God Blessed America: Lincoln and the Bible
“Blessed is the nation whose God is the Lord”
Psalm 33:12a
Prepared by Dr. John E. Marshall
I love the Bible. When I was a child, Sunday School leaders and my parents urged me to memorize Bible verses. When a teenager, I was encouraged to hide God’s Word in my heart, to let it help keep me from sin.
When I wed, I married a Godly lady who had also been raised to learn, treasure, and live by the Book. When I became a Pastor, I placed on the pulpit a Bible and taught from it every Sunday and Wednesday.
When I die, I trust someone will open a Bible and from its pages comfort my loved ones left behind. Reading the entire Bible annually continues to be the most helpful discipline in my spiritual walk. This has been my custom since 1976. I never find the Scriptures growing old or stale. My daily Bible reading continues to be exciting and fresh. I love the Bible.

## Source excerpt
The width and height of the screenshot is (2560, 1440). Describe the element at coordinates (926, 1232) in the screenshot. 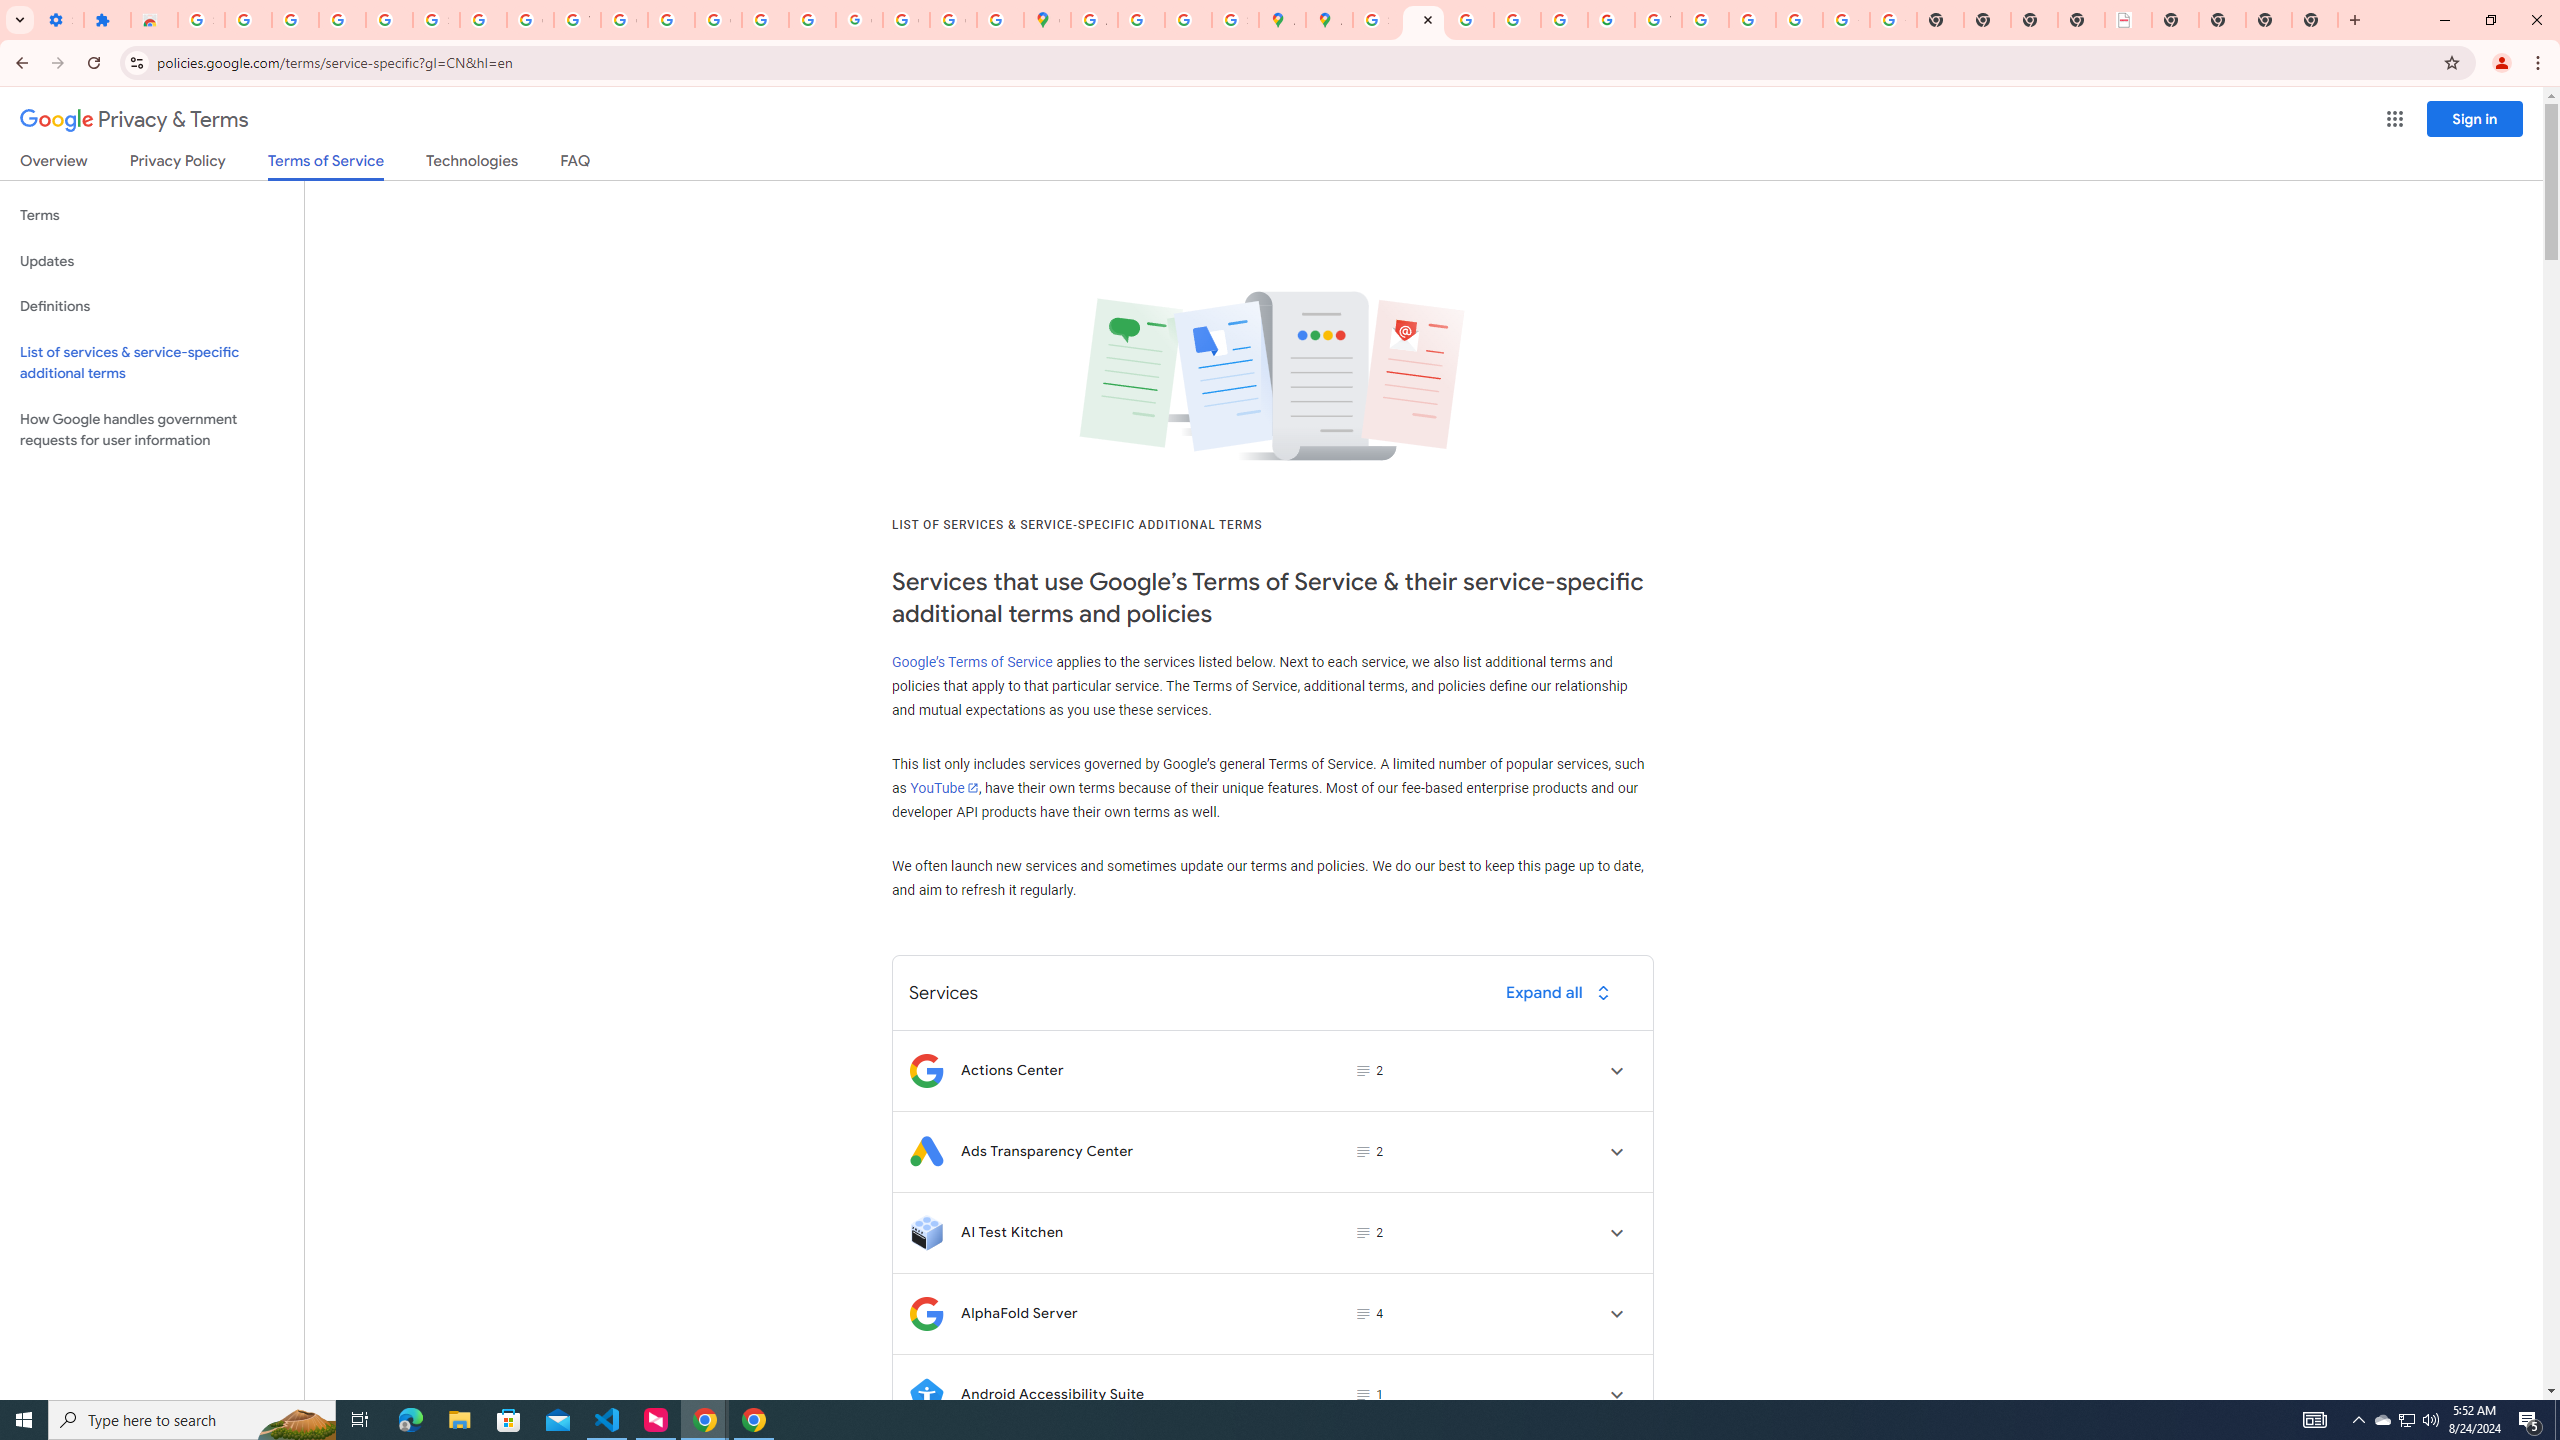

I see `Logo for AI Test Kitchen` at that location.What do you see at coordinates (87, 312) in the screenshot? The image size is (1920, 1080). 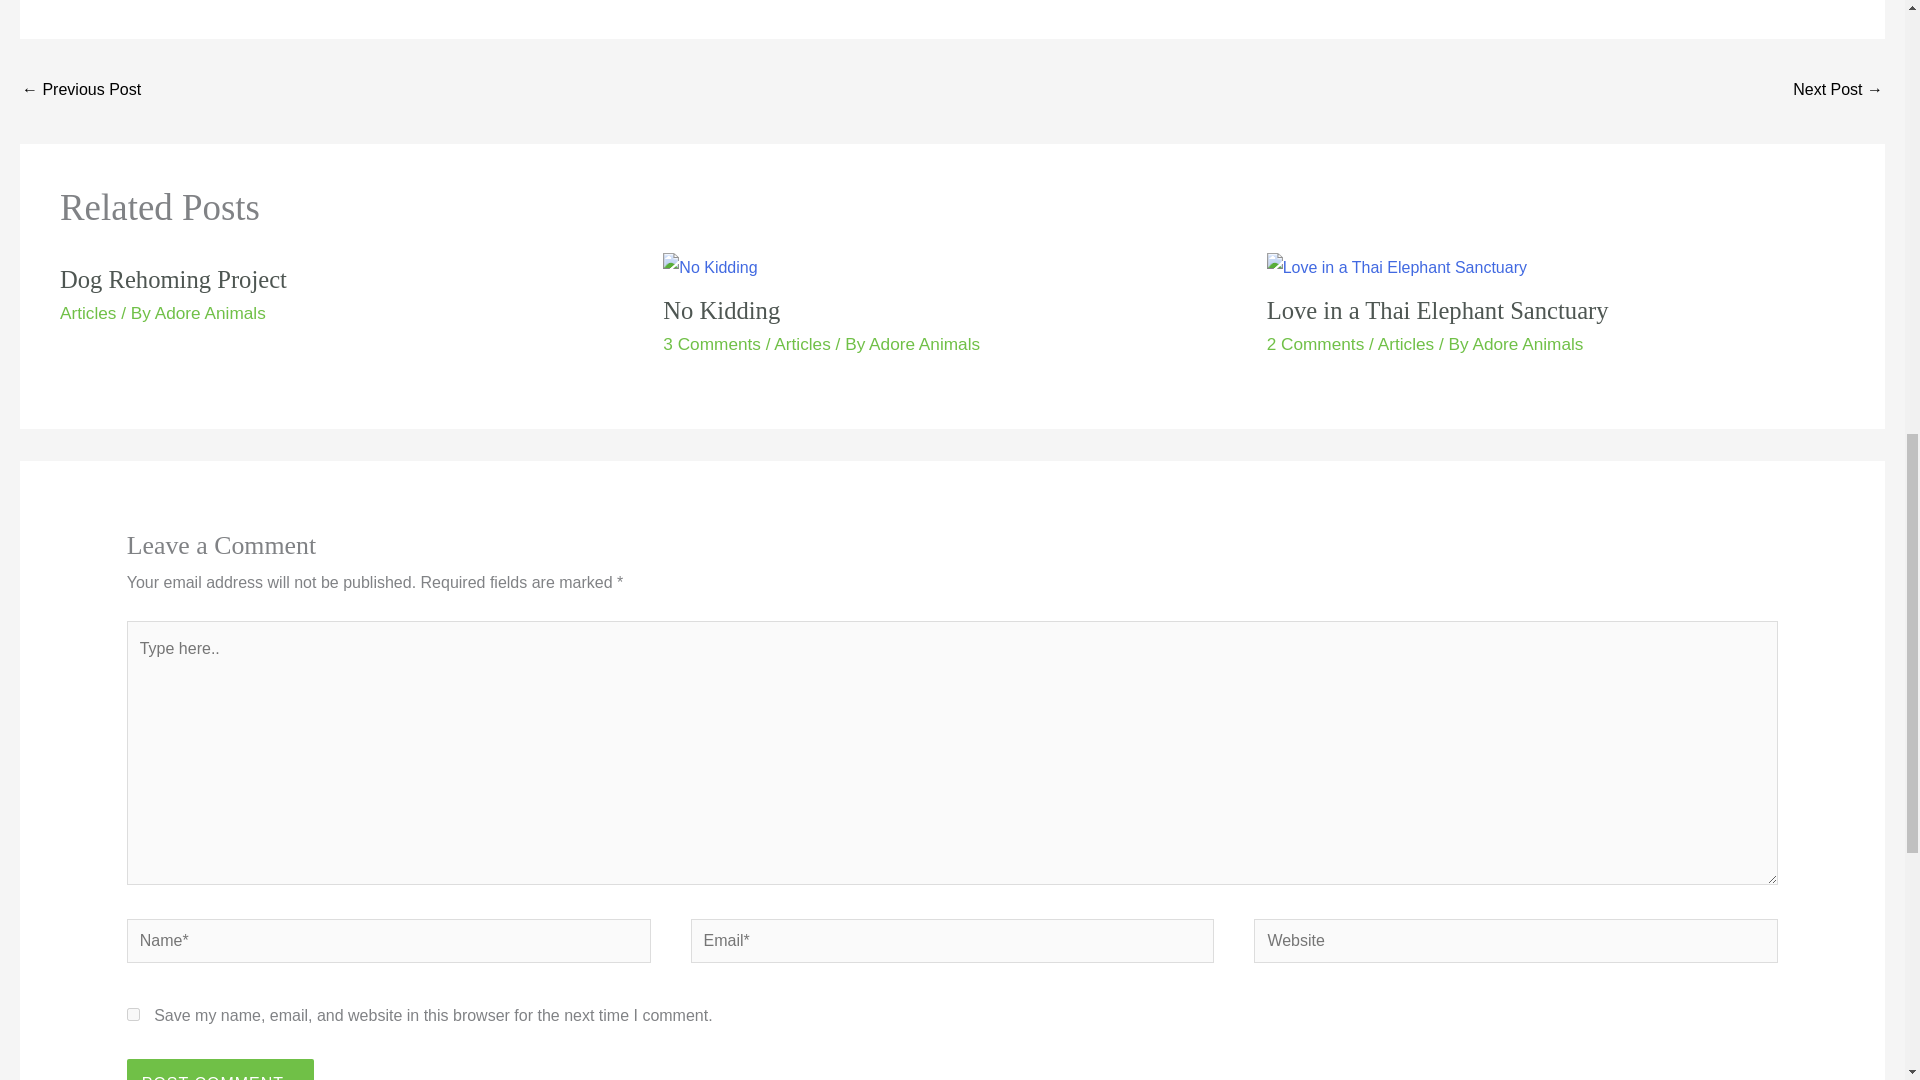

## Directions
a. In the piece on Lincoln and the Bible, since what year has the writer read the entire Bible every year?
b. Do these statements agree with the piece on Lincoln and the Bible? Answer yes or no for each, quoting the words of the text that decide it.
(i) The writer taught from the pulpit Bible every Sunday and Wednesday.
(ii) The writer finds that the Scriptures grow stale over time.
(iii) Sunday School leaders were the only ones who urged the writer as a child to memorize Bible verses.
c. Carry on the piece on Lincoln and the Bible, starting after its last sentence.

## The replies
a. Since 1976.

b.
(i) Yes: "taught from it every Sunday and Wednesday."
(ii) No: "I never find the Scriptures growing old or stale."
(iii) No: "Sunday School leaders and my parents urged me to memorize Bible verses."

c.
I love Lincoln. His bust overlooks my study desk. A gas station near our house has in it a life-size statue of Lincoln. When I drive by, I turn to look at it.
The Bible and Lincoln, two things I admire. It is a blessing to discuss in this lesson how significantly interconnected the two of them were.
Lincoln loved the Bible. It was one of few books he had access to in younger years. In Abe’s youth, books were few and far between. Each was a treat. When given Pilgrims Progress, as he held it in his hands, “his eyes sparkled, and that day he could not eat, and that night he could not sleep” (G.51).
Lincoln would later say, “The Bible is the richest source of pertinent quotations.” He recited from it throughout his life (AG. 151). Stephen Douglas complained about Lincoln’s “proneness for quoting Scripture” (AG.313). It was a habit Abe practiced his whole life.
Lincoln memorized whole chapters in the King James Version. He was once helping a dying woman draw up her last will and testament. When she asked him to read from the Bible to her, he recited Psalm 23 from memory, plus the beginning of John 14, “Let not your heart be troubled; ye believe in God, believe also in me. In my Father’s house are many mansions; if it were not so I would have told you. I go to prepare a place for you” (S.1.416).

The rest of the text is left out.